● **Activity**:
Look for the line with "Task: Click the" in the entries below, then extract that line and all lines after it exactly, with pictures left out.

[Source records]
◆ ◆ ◆

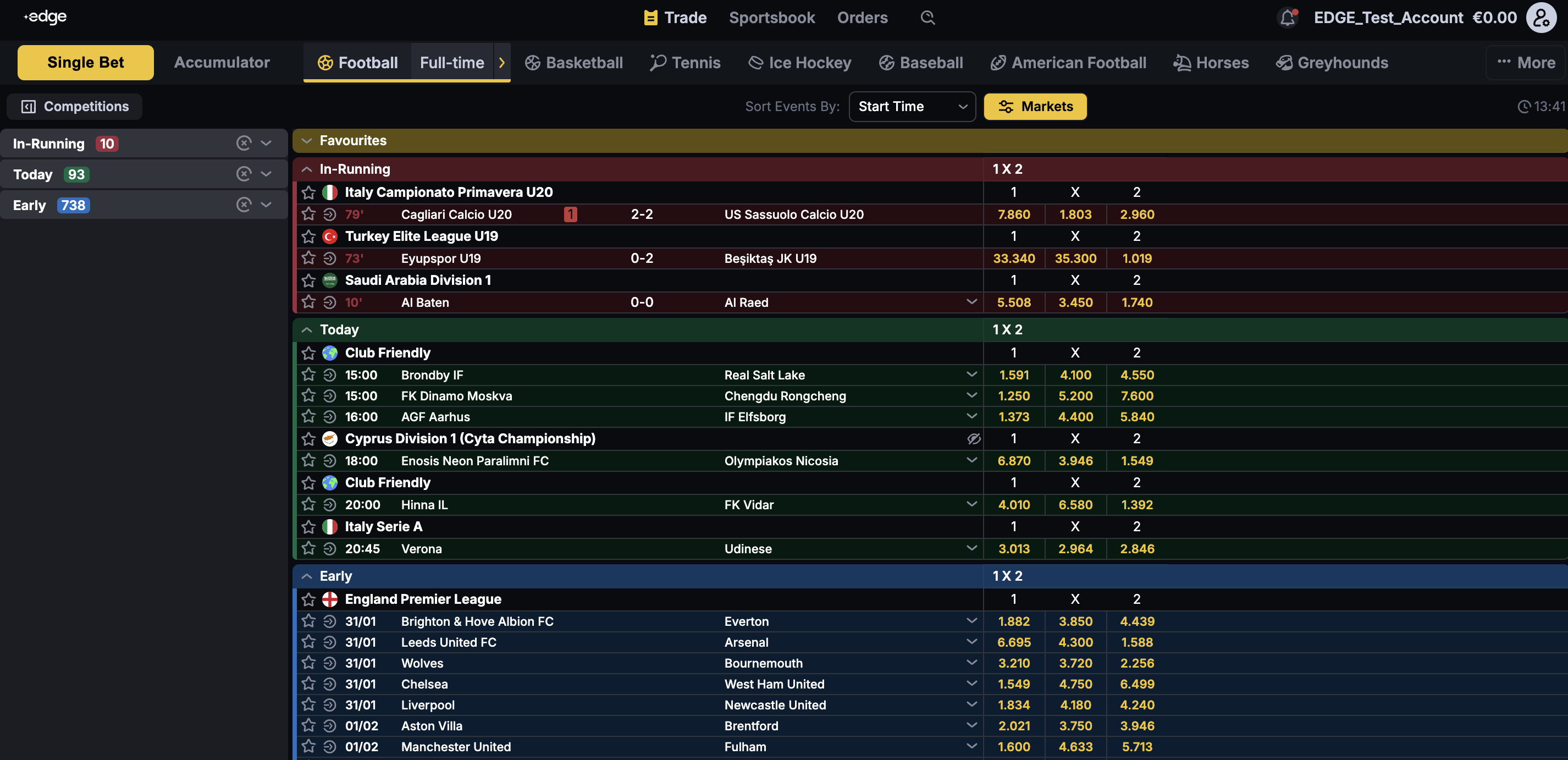
Task: Switch to the Accumulator tab
Action: tap(222, 62)
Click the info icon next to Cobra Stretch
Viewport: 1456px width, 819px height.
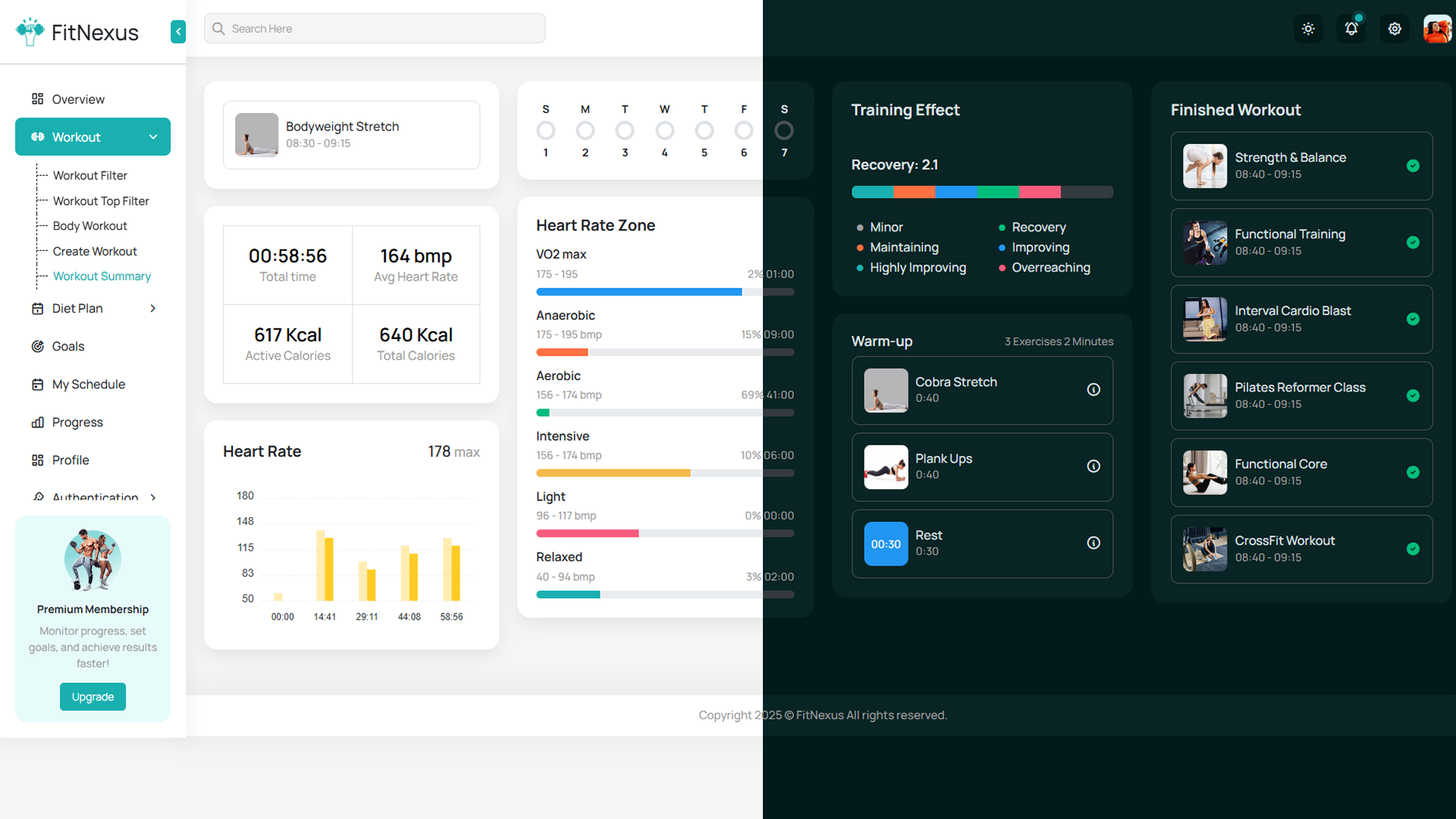coord(1094,390)
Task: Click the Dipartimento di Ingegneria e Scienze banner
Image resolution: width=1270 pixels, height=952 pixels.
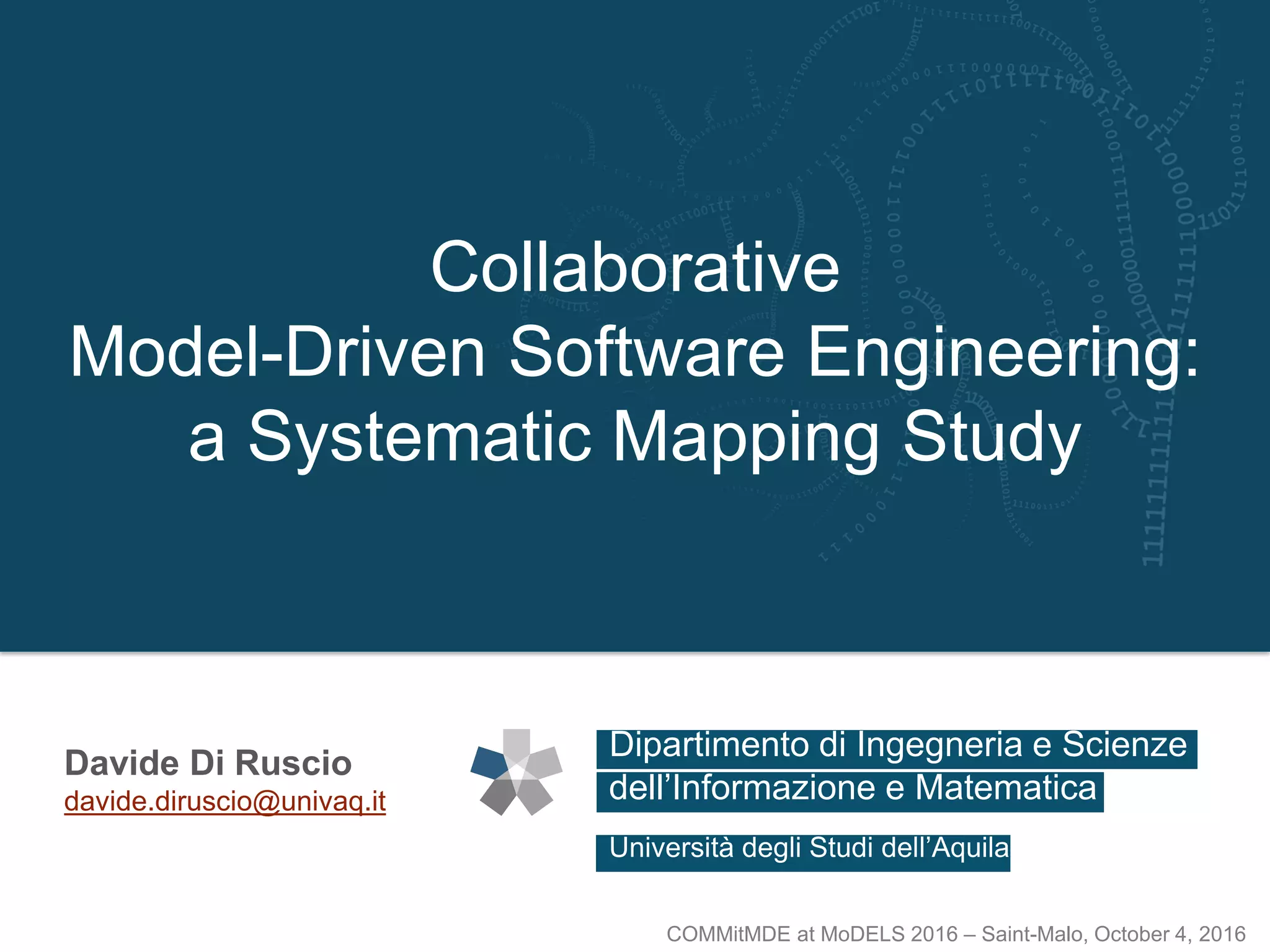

◆ ◆ ◆

● **Reply**:
Task: Click the Dipartimento di Ingegneria e Scienze banner
Image resolution: width=1270 pixels, height=952 pixels.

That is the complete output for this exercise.